As mentioned above, the number of pulses counted by the counter T/IK is the number of pulses that the elevator frame 1 has descended from when the lower end 9a of the electric @S came into contact with the surface of the blowfish 3 until it came into contact with the surface of the molten metal 2. The number of pulses corresponding to the distance, or in other words, the number of pulses corresponding to the thickness of the pufferfish 1, is sent to the display lls via the foot arm, and the display shows the number of pulses. Displays the thickness of the sufugoo according to the belief.

For example, a digital display is used as this display, but other structures may also be used.

I did the above ellK and measured the slag inside one O-1 and I! When measuring the thickness of the IIO-O slag, the motor is activated to raise the lifting frame 7, and the reset switch is operated to reset the counter counter t. Then, the measurement can be carried out in the same manner as described above. The above-mentioned measurement of the steg O may be carried out in the process of lowering the lower end 9a in advance into the molten metal 2 and raising the *** mark. In that case, the KFI may be started when the lower end 9a of the electrode 9 leaves the upper surface of the molten metal 20 at the height 11 where the electrode 9 rises, and the IK count may be terminated when the electrode 9 is moved from the upper surface of the slag 3. In order to perform such electric operation, Kt!
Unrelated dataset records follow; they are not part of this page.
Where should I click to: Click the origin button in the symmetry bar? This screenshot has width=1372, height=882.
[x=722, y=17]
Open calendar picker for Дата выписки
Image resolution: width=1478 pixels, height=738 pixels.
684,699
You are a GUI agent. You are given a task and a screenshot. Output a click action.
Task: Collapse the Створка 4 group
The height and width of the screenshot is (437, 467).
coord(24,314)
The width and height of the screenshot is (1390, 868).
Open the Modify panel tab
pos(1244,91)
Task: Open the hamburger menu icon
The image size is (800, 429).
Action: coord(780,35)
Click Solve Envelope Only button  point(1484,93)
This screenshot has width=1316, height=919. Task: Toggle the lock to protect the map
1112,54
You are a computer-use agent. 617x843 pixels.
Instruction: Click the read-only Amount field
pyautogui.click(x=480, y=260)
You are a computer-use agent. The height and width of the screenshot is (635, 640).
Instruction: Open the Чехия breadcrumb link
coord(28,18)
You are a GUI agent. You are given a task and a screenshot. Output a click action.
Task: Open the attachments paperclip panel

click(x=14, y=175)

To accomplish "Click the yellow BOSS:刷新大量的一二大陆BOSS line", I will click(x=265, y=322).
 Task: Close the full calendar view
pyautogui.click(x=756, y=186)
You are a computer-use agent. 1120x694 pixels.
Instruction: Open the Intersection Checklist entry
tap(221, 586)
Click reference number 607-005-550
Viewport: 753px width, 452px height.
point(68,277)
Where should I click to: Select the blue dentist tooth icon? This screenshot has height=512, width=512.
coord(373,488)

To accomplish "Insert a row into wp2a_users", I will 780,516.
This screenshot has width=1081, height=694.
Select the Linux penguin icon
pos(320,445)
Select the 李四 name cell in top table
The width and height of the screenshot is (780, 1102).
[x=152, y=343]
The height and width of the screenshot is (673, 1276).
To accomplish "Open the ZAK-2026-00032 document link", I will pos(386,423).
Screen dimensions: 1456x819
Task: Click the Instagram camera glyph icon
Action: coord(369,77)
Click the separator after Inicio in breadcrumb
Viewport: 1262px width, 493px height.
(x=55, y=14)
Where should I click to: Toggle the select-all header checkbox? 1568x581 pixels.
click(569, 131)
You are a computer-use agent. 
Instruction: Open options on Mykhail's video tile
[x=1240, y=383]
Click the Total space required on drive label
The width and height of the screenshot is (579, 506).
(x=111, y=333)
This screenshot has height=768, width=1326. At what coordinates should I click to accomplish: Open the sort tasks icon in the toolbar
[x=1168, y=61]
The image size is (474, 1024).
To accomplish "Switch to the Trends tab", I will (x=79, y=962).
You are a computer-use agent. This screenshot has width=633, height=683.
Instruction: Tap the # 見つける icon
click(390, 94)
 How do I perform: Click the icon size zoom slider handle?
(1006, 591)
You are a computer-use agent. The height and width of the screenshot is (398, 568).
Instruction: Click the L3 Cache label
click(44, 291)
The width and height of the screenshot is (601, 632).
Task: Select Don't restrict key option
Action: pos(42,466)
I! Fixed @I7. ! Please adjust D.

Next, examples of different embodiments of the above-mentioned electrodes are as follows.

(1) By coating it with an electrically conductive SF material, its life can be significantly extended.

(2) It is preferable to perform KllIm such that the internal and external electrodes have the same wear amount k. For this reason, it is best to select the cross-sectional area, material, etc. of each electrode #i.

As described above, in this endeavor, since the thickness of the slag 3 in the container Ill can be measured, as is well known, the weight of the slag 1 can be known and the molten metal in the container IIl can be measured! It has a useful effect in knowing the amount of O.

Moreover, when measuring the thickness of the slag 3, the electrode 9
A method in which the thickness of the slag O is determined by the distance the electrode 90 moves during the slag at the two points in time, by using electrical signals to capture the point in time when the electrode 9 passes through the slag 3 and the point in time when it passes over the top surface of the molten metal 2. Therefore, the above electrode 9
The electrode can be rapidly passed through the slag, shortening the time the electrode is exposed to the high heat of the slag 3 and the molten metal 2, and preventing the electrode 9 from melting during the process described above. It has the effect of making it possible to measure very high sugar content.

[Brief explanation of the drawing]

Figure 7 shows an example of the present application, and Fig. 7 is a schematic diagram of the measuring device.
・Electrode, -...Measuring circuit 0

Claims (1)

[Claims] To measure the thickness of the slag present above the slag in the container, move the electrode over one of the slag and the upper surface of the molten metal O, and then move the electrode over the other. During the moving process, the electrode passes over the top of the slag 1 and an electric signal is obtained from the electrode, and the electrode passes over the top surface of the molten metal and an electric signal is obtained from the electrode. A method for measuring slag thickness, comprising: determining the moving distance of the electric current at a leap from the obtained time, and measuring the slag OWi.